Incident Code
Incident Date
Location
Airwars Assessment
(Previous Incident Code: YEM174 )
Three US drone strikes left at least nine and as many as 20 people dead, including two named alleged senior AQAP fighters. The strikes hit several vehicles near Radaa, the main town in the central province of al Bayda. There was some discrepency around the combatant status of those killed, however sources which alleged tribesmen died also mentioned they carried weapons. In this case, all killed are constituted as combatants in our data.
The strike reportedly killed Nabil al Dahab and Shawki al Badani, allegedly a senior figure in AQAP. The Yemeni government had put out a reward for $100,000 for details of his whereabouts and he was included on a US list of specially designated terrorist. He was wanted by the US as he “reportedly assigned an AQAP operative to target the US embassy in Sanaa”. He had also “been described as being connected” to a savage suicide bombing that killed more than 100 people in May 2012.
Al Badani was added to the list in June 2014, nearly six months after the US said he was the intended target of a botched drone strike on December 12 2013 that erroneously attacked a wedding party.
Al Dahab was reportedly AQAP’s leader in al Bayda province. The US had tried to kill him in May 2012 with his brother Qaed Ahmad Nasser al Dahab but both escaped. They were Anwar al Awlaki’s brothers in law after their sister married the US born preacher.
Nabil al Dahab and his family had allied itself with al Qaeda and the US had made several attempts to kill various members of the family in 2012 and 2013. In August 2013 they did kill Qaed, allegedly then the AQAP commander in al Bayda as well as the group’s “spiritual leader” and a military commander “who had previously fought with the group in Iraq”.
Both were “known for the training and indoctrination of suicide bombers” according to an unnamed intelligence officer.
The land around Radaa was the scene of bloody sectarian fighting between Shiite armed groups and al Qaeda and Sunni militias. It was therefore a challenging area to report from and the details of these three air strikes are not clear. It has not been possible to disaggregate the death tolls of the three so they are recorded here as a single incident.
Some media sources did not report three attacks. One carried details on just one strike. However, where it has been possible to make a comparison, the descriptions of the strikes overlap. The first attack appears to have targeted a truck carrying around alleged al Qaeda fighters. The second and third strikes reportedly targeted two convoys of vehicles.

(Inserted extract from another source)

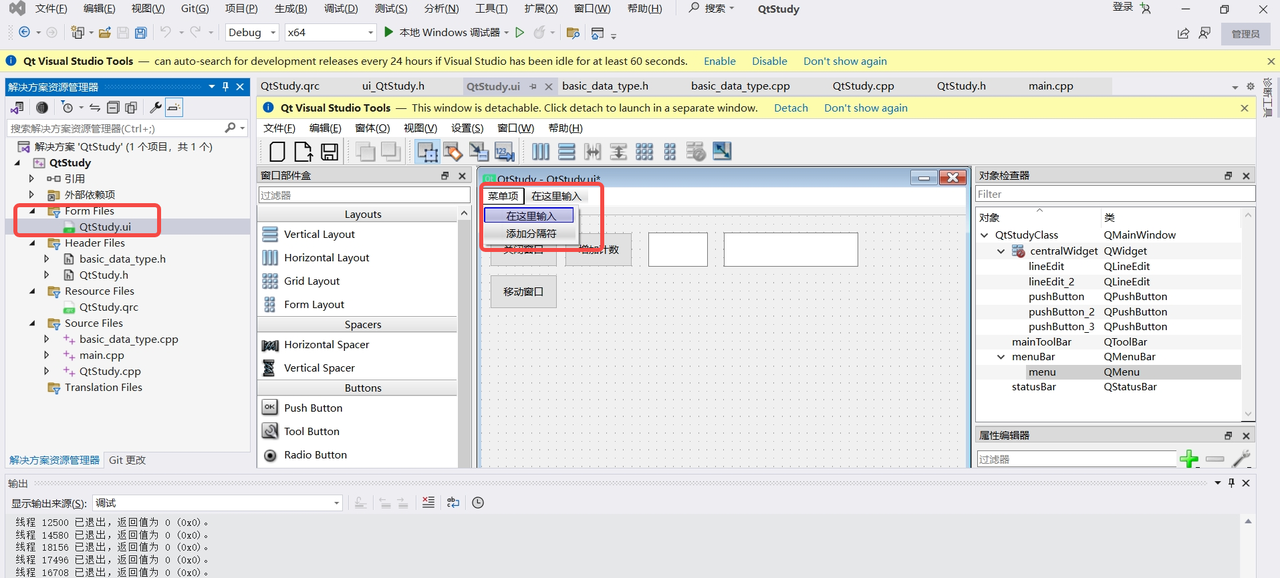Image resolution: width=1280 pixels, height=578 pixels.
Task: Click the Save form icon in Designer toolbar
Action: pyautogui.click(x=329, y=152)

The dead were mostly reported as AQAP fighters. However one source said the dead were tribal fighters and AQAP fighters – implying some of the dead were from the Sunni tribes fighting with al Qaeda against the Shiite Houthi group in al Bayda province. The Houthis took control of Sanaa in September and Yemen’s security situation deteriorated yet further this month as the group’s fighters have pushed in to new territory like al Bayda.
This was the third consecutive strike in the province since the Houthis reportedly moved into the area around Radaa on October 14. It is the scene of ongoing battles between the Houthis, a Shiite group, and AQAP and local Sunni militias. These sectarian clashes reportedly claimed the lives of as many as 22 Houthis in a series of attacks by Sunni fighters late the previous day.